Paul Krugman today comes out in favor of the Tobin tax. Krugman however wants to expand it beyond currency markets and in to all financial transactions.

He first quotes James Tobin's argument for the proposed tax named after him:

"Tobin argued that currency speculation — money moving internationally to bet on fluctuations in exchange rates — was having a disruptive effect on the world economy. To reduce these disruptions, he called for a small tax on every exchange of currencies.

Such a tax would be a trivial expense for people engaged in foreign trade or long-term investment; but it would be a major disincentive for people trying to make a fast buck (or euro, or yen) by outguessing the markets over the course of a few days or weeks.
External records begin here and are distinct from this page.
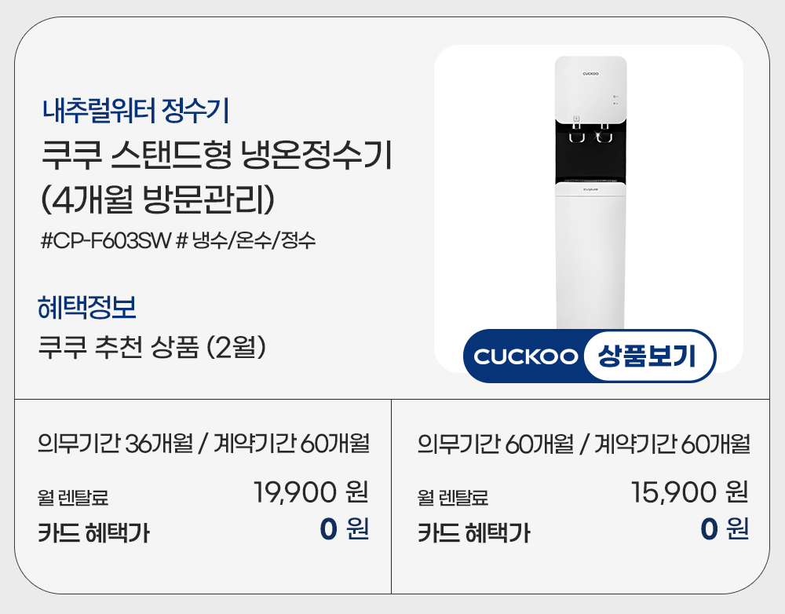Select the 혜택정보 heading

click(x=87, y=307)
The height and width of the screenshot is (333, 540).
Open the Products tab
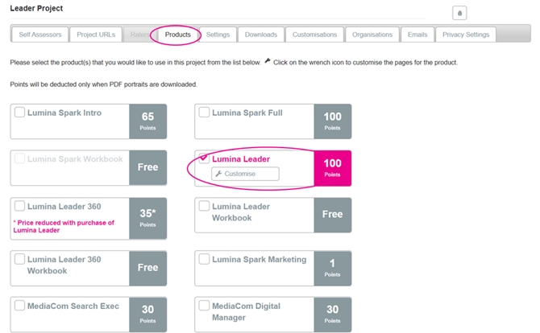(177, 35)
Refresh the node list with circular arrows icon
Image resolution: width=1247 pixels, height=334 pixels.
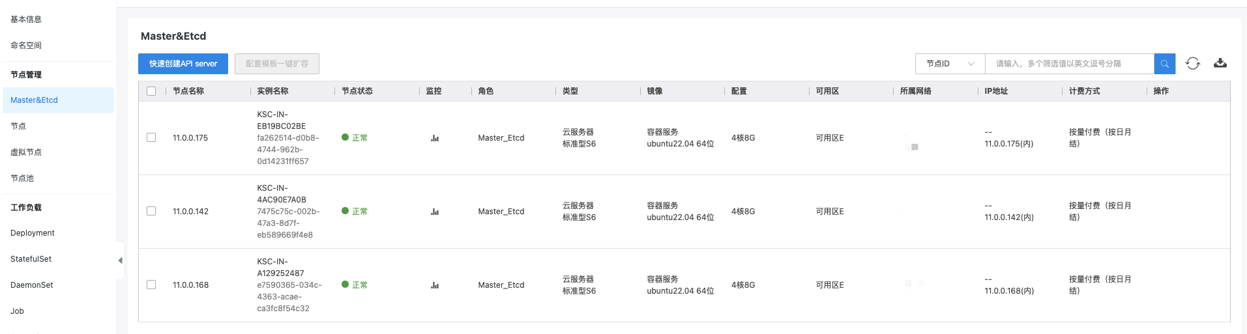click(x=1193, y=63)
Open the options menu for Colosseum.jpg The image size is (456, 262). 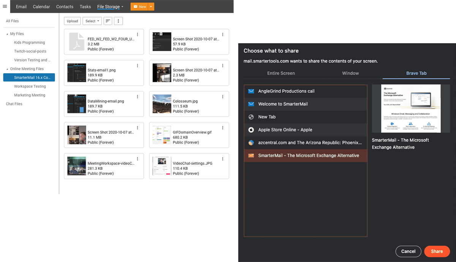pyautogui.click(x=223, y=97)
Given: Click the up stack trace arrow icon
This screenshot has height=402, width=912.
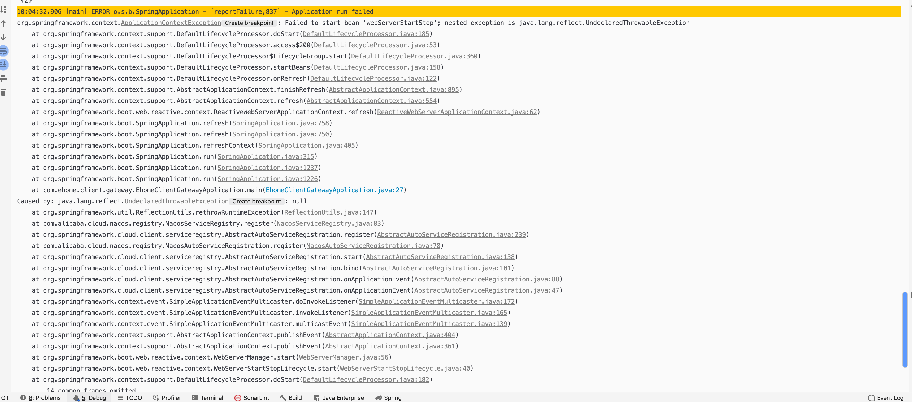Looking at the screenshot, I should point(4,23).
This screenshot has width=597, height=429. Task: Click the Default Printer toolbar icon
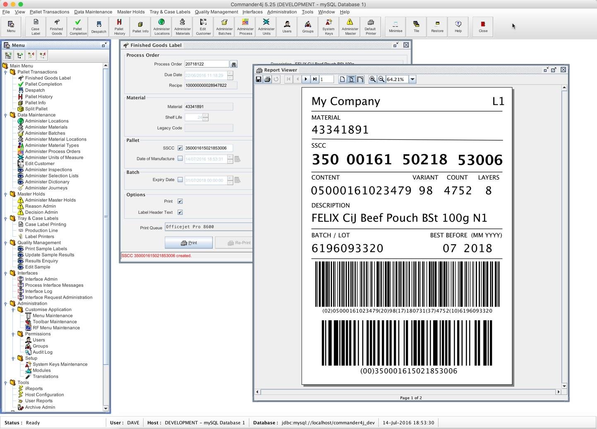tap(370, 26)
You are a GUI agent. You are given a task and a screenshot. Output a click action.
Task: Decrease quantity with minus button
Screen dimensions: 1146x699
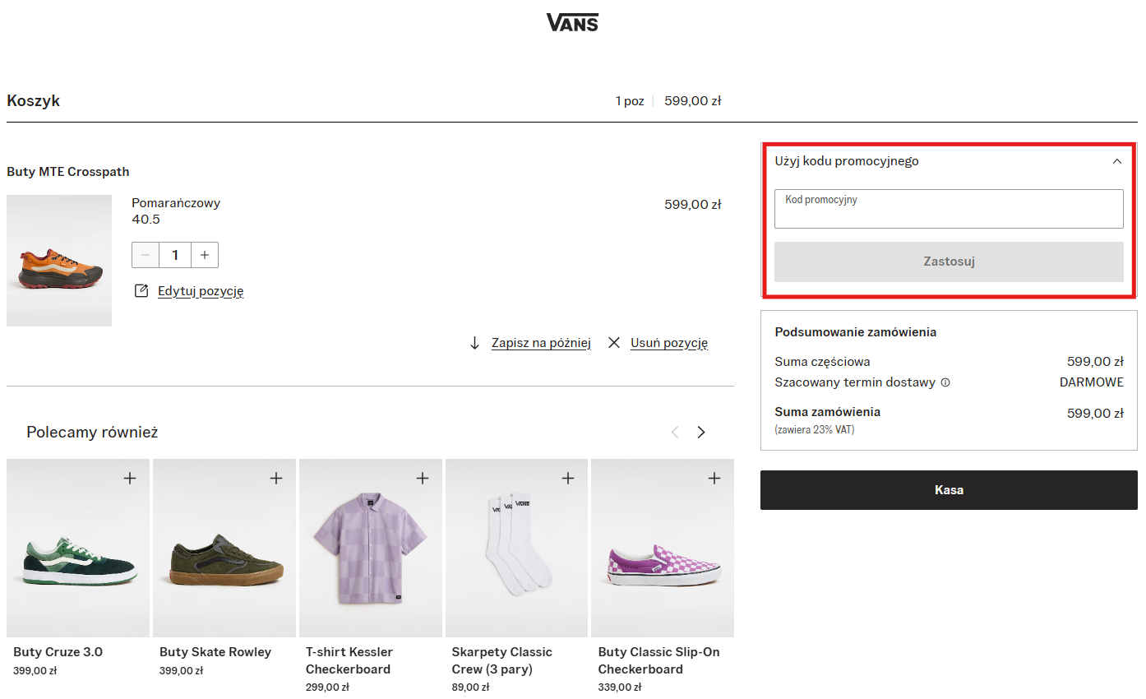pyautogui.click(x=146, y=255)
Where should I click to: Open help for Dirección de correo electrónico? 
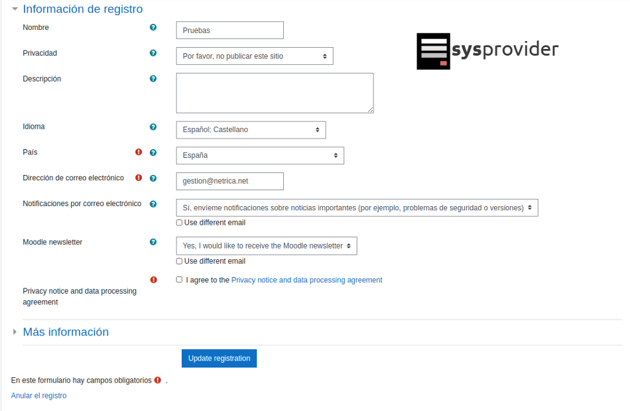(x=153, y=178)
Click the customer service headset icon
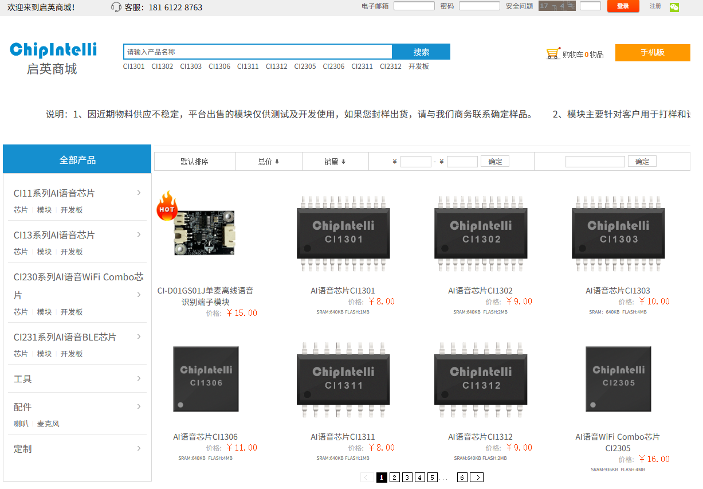Image resolution: width=703 pixels, height=489 pixels. click(116, 7)
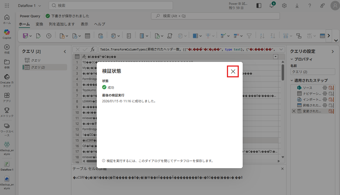Close the 検証状態 dialog
This screenshot has height=195, width=340.
point(233,71)
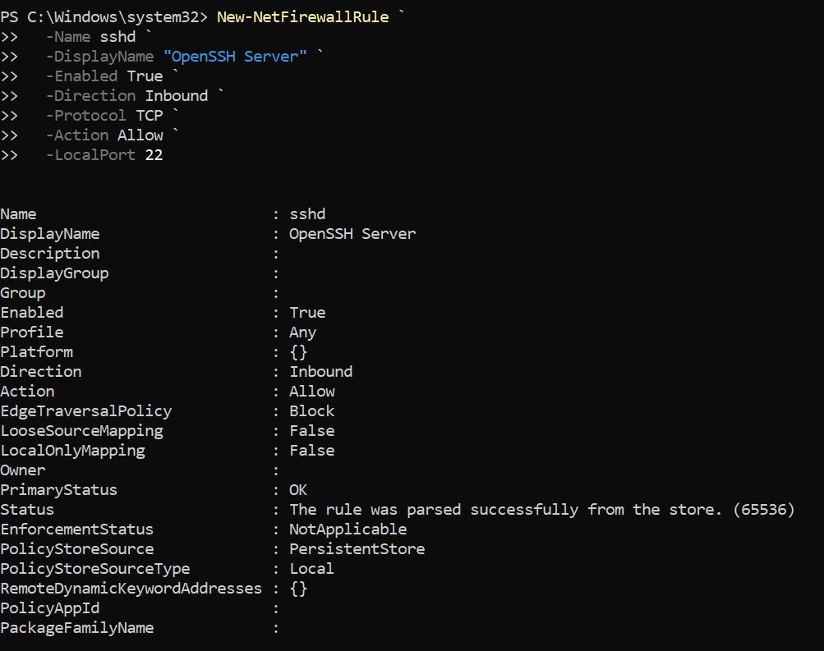Click the Name output value sshd
Image resolution: width=824 pixels, height=651 pixels.
coord(307,214)
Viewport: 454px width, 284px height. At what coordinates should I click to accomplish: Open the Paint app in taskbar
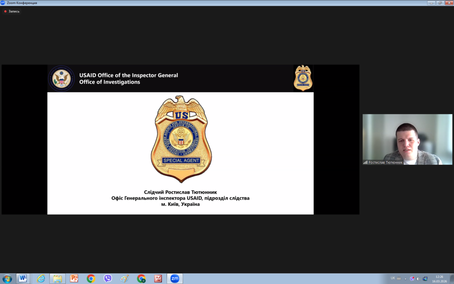[x=125, y=279]
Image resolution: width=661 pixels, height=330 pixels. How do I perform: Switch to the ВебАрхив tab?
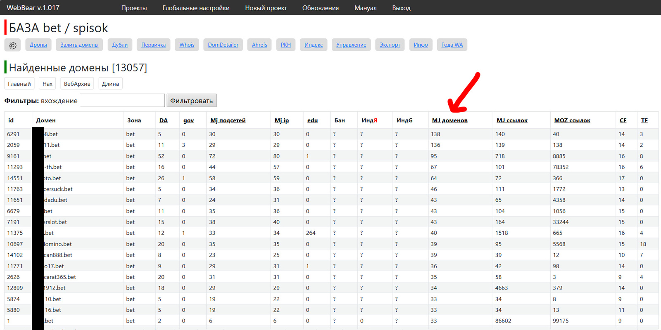point(77,84)
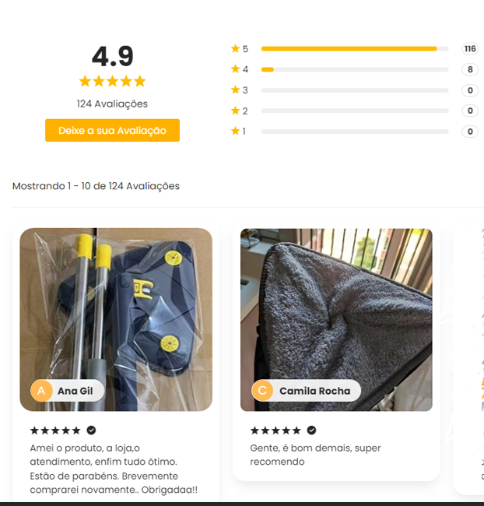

It would, as Tobin said, “throw some sand in the well-greased wheels” of speculation."

But first of all, while it is often true that currency speculation can be disruptive (that is a reason why the system of freely floating fiat national currencies isn't an ideal situation, despite Krugman's previous assertion to the contrary), that is not necessarily related to the kind of low return transactions that would be hit particularly hard by the Tobin tax. The transactions that would be particularly discouraged by a Tobin tax would be arbitrage type dealings trying to close discrepancies in pricing. Ending arbitrage trade would represent a big reduction economic efficiency.

And furthermore, by reducing trading volumes, slippage (the decrease/increase in price caused by an individual actor's sale/purchase, something which prevents the realization of potential gains through transactions) would increase, something which would produce non-trivial costs for people engaged in foreign trade and long-term investments.

Thus, problems with large exchange rate fluctuations are not the result of “speculation”, but are inherent in the nature of fluctuating currency exchange rates. Given that system however, short-term speculation is a force that reduces, and not aggravates the problem. This applies to short-term speculation in other markets too.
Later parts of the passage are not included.